____ Excerpt to read
In mid 2017, I decided to clean up sclib in order to publish code able to reproduce the ACM MM 2009 results (Unfolding Speaker Clustering Potential - a Biomimetic Approach). I removed certain experimental classes, fixed some typos in comments, and tried to make working with the time model more accessible. This process is not finished yet (no single function currently will flawlessly repeat the experiment from the ACM MM 2009 paper), but at least normalization matrix creation and trajectory extraction works directly (and doing the clustering experiment just needs some glue code in SC_MainTasks). While doing so, I converted the windows VC project files to x64 (it compiled & ran without changes to the code); this changes havn't been reflected in the linux GCC project files yet. Other important changes are reflected inline below (e.g., commented-out classes no longer available).
Winterthur, July 2017 Thilo Stadelmann stdm@zhaw.ch
This is the first release of the speaker classification library "sclib". It has been developed in the course of my Ph.D. research, and this work is now completed. The software is not mature enough to be called a product, usable by end users/developers. Yet it possibly is of enormous benefit for other researchers working in the field and having (or are striving for) a deep understanding of the corresponding audio analysis techniques. The software is therefore classifed as havin "beta" status. More on this below in Section "status".
As is the case with other "research prototypes" (I deem the sclib to be more, but lets stick with this label for a moment as a term for software emerging from research projects rather than from product- and user-driven commercial efforts), the sclib's "soft skills" are regrettably underdeveloped. Besides good code, there is not much documentation or installation instructions. In fact, the best overview of its structure, the overall big picture of ist development, its content, aimed audience/task and descriptions of the included algorithms together with their background is given in my thesis (T. Stadelmann, "Voice Modeling Methods for Automatic Speaker Recognition under Adverse Conditions", Marburg, Germany, 2010). Then there is this document that adds some statements about usage and utilizability from a developer point of view. The details are packed into lots of explaining comments in the code itself.
The software is provided as is, without any warranty, expressed or implied. Do with it as you like (but don't violate the copyright of other projects linked/used by sclib), but please cite my thesis (or specific papers) and send me a note as you do so.
The remainder of this readme is structured as follows: "Content of Package" gives a very coarse overview of the directories and their content; "Status" explains the maturity of each class in the sclib; "Windows" explains how to build the system on a windows machine; "Linux" explains how to build it under linux.
________
* _To-do list_:
a - In the sclib readme, which section explains the maturity of each class in the library?
b - Please carry on the sclib readme from the point where it stops.
____ Provided data
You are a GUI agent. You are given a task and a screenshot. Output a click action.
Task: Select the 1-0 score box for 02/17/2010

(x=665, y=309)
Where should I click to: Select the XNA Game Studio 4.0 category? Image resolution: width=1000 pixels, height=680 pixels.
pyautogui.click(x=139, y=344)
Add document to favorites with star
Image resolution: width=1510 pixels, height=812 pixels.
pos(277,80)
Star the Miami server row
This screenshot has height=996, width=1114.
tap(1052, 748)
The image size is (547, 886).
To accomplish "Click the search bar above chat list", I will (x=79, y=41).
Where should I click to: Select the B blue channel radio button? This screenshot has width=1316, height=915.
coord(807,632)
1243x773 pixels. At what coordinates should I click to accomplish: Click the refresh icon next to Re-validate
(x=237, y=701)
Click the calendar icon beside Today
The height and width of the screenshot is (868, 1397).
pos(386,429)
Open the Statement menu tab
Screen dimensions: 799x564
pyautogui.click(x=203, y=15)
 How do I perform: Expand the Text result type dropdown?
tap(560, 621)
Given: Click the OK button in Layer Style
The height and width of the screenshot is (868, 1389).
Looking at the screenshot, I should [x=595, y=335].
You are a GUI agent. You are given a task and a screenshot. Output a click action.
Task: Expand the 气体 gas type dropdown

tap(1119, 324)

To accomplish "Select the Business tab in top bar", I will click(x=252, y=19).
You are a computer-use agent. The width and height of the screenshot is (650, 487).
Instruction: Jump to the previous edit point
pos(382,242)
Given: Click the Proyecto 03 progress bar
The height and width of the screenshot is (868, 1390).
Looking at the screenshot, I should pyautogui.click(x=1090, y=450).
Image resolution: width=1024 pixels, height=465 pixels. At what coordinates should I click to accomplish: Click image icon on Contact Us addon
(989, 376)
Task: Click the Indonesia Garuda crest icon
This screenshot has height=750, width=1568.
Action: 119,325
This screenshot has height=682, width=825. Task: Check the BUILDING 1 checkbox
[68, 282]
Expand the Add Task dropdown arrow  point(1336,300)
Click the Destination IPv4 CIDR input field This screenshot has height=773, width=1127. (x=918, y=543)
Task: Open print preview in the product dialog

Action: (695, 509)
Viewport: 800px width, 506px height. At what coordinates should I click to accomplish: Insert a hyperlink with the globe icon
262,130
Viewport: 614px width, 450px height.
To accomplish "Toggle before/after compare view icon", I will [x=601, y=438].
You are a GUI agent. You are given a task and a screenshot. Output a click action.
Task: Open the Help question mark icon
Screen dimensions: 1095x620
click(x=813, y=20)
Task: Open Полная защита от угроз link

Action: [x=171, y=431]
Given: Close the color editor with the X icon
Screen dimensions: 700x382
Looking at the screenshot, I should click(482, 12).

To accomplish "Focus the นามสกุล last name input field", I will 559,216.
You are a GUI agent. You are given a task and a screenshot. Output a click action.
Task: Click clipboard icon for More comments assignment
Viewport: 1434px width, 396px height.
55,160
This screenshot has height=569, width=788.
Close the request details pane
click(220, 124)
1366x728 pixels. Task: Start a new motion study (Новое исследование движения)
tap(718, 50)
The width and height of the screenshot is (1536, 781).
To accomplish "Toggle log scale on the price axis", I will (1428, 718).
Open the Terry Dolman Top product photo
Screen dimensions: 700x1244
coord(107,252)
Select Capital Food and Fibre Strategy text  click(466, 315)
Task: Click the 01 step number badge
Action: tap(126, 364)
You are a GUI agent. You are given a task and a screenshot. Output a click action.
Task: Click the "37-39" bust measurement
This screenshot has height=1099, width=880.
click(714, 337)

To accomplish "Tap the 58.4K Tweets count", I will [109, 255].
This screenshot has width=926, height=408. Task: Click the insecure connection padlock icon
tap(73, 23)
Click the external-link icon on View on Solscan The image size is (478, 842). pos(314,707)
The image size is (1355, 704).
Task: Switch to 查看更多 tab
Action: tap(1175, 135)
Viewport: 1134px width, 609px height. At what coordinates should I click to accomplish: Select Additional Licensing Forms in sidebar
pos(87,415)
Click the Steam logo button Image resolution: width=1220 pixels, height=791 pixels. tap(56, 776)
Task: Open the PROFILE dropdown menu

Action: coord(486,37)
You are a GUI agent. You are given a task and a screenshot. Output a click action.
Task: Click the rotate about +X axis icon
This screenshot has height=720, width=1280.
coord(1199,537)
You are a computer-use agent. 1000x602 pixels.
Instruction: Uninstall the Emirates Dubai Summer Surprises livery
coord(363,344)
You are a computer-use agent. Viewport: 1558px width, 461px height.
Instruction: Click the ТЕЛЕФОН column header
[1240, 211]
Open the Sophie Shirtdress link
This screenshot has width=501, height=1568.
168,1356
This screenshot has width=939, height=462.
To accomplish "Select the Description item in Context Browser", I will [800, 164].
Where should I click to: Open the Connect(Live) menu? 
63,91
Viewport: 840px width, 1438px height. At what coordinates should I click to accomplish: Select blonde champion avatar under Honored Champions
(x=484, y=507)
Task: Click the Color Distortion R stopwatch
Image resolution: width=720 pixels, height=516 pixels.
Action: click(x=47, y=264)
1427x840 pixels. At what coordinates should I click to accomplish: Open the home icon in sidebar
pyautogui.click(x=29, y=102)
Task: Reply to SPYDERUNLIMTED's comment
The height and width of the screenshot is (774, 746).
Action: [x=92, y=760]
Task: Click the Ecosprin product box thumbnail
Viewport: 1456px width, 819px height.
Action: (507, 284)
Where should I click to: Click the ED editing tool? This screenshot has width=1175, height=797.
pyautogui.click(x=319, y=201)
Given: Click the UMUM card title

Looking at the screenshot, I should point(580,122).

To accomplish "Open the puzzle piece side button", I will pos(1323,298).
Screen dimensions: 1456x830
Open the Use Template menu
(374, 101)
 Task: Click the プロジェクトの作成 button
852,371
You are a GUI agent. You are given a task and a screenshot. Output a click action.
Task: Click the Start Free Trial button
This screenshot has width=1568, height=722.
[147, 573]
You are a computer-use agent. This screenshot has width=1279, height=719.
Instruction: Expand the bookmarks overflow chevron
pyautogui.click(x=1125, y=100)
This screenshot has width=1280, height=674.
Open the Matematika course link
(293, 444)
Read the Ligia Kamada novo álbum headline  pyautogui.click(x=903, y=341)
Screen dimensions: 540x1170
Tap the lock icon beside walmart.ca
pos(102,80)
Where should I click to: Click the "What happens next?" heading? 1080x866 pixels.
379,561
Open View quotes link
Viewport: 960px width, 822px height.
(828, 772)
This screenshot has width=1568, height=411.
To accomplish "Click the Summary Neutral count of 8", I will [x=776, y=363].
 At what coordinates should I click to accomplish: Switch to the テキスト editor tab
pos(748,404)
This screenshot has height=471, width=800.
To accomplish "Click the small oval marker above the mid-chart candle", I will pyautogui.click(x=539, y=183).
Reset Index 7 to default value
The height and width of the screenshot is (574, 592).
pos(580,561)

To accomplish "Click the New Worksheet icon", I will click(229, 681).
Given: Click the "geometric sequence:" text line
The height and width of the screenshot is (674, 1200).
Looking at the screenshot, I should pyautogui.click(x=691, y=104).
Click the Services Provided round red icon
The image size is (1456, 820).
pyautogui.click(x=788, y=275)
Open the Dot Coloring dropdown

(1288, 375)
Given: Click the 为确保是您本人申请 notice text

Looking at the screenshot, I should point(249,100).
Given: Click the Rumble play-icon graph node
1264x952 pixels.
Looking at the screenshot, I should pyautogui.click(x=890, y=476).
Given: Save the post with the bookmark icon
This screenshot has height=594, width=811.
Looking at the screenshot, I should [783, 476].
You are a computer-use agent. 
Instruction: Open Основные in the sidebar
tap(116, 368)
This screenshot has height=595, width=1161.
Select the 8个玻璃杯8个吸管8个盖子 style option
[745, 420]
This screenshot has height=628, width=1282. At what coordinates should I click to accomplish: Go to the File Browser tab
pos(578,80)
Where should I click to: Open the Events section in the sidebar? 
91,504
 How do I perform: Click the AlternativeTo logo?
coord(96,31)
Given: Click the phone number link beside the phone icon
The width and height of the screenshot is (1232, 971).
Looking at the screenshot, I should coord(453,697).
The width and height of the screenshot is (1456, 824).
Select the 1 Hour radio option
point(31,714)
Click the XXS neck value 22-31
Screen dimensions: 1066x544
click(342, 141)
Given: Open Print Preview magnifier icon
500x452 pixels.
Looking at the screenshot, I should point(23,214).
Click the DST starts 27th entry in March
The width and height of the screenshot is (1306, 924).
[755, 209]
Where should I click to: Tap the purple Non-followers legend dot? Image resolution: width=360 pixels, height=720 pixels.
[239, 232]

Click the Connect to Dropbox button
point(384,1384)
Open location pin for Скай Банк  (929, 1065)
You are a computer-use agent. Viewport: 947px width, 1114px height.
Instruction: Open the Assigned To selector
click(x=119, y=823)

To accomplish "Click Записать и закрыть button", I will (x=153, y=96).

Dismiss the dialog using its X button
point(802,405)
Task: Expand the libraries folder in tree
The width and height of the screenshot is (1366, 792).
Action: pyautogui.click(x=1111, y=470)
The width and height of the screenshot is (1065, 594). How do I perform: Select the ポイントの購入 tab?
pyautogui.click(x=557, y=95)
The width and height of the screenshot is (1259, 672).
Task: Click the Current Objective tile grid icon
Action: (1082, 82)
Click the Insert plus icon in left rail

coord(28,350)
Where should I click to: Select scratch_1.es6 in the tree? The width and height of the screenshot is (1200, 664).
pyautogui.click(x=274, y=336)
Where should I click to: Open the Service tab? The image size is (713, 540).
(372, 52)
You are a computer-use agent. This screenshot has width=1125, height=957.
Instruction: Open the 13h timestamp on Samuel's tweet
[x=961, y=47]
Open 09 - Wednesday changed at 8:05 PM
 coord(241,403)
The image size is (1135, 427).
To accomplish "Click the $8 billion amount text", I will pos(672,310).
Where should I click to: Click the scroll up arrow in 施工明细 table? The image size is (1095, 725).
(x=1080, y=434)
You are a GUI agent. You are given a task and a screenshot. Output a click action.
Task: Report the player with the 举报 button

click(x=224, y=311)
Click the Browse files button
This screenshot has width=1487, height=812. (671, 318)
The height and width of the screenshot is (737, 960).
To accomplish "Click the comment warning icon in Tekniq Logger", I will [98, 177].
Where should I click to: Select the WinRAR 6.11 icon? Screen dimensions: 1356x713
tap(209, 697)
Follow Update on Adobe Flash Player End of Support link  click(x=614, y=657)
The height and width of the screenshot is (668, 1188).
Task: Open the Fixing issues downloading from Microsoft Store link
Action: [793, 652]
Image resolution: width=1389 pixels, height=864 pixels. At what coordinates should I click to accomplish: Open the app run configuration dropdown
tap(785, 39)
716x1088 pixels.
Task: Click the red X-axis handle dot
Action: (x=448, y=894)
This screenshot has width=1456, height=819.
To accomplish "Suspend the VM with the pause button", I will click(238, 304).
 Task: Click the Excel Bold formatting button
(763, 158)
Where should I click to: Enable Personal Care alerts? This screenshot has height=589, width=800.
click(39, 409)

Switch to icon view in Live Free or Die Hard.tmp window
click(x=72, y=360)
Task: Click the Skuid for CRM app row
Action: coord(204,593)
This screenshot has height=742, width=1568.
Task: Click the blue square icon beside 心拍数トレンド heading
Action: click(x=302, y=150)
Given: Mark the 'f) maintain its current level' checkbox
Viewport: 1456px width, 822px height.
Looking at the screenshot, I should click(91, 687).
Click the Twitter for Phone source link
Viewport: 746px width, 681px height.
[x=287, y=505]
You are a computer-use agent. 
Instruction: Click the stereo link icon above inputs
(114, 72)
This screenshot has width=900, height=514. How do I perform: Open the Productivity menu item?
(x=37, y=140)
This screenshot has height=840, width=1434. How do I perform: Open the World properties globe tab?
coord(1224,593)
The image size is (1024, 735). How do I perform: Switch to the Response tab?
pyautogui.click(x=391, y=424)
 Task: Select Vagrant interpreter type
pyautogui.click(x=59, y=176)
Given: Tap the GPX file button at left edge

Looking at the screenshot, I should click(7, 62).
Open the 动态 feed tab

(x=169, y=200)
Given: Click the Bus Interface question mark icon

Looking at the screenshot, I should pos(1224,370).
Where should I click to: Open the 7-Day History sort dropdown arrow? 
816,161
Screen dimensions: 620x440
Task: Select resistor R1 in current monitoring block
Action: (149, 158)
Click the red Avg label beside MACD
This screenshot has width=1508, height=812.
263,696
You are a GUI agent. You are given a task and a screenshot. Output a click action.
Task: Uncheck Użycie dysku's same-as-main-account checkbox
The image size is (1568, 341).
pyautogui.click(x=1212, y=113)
________
* _Results for the exercise_:
a - The "Status" section.

b -
Marburg, April 2010 Thilo Stadelmann stadelmann@informatik.uni-marburg.de
- /__build_first: code of libraries used by sclib; given for reference (these versions compile and run under linux and windows and work together with the sclib), but maybe its a good idea to use the current versions from the original developers
- /data: i/o directory of the sclib: /data/trained contains trained classifiers/models, /data/test is for debug output; /data contains ini-files with parameter settings for all algorithms in the sclib as well as example files for loading groundtruth and corpora of speech
- /dlls: under windows, all used libraries and headers are located here, and the reesults of compilation end up here, too (v1.1b: libfann is no longer needed)
- /Gardener: a GUI written in Visual Basic; not up to date, but helpful to visualize the speaker clustering results
- /General: the Visual Studio solution files for all related projects
- /sclib: code an project files for the sclib
- /svlib: code an project files for the svlib that is used as a basis for the sclib
- /testbed: a small C++ test program used as a test environment for SC_MainTasks methods
Parts of the sclib are well tested and used and represent the state of the art in audio processing research. Others mark more or less dead ends of the development, ideas that haven't been carried out until the end or just did not work. Others just did not work with the used parameters and the given datasets, but the code might be ok. Nobody wants to use a software with such mixed up maturities. So, this section gives an overview about the status of each contained class so that you know what you can rely on out of the box and which parts you have to look into very closely before using.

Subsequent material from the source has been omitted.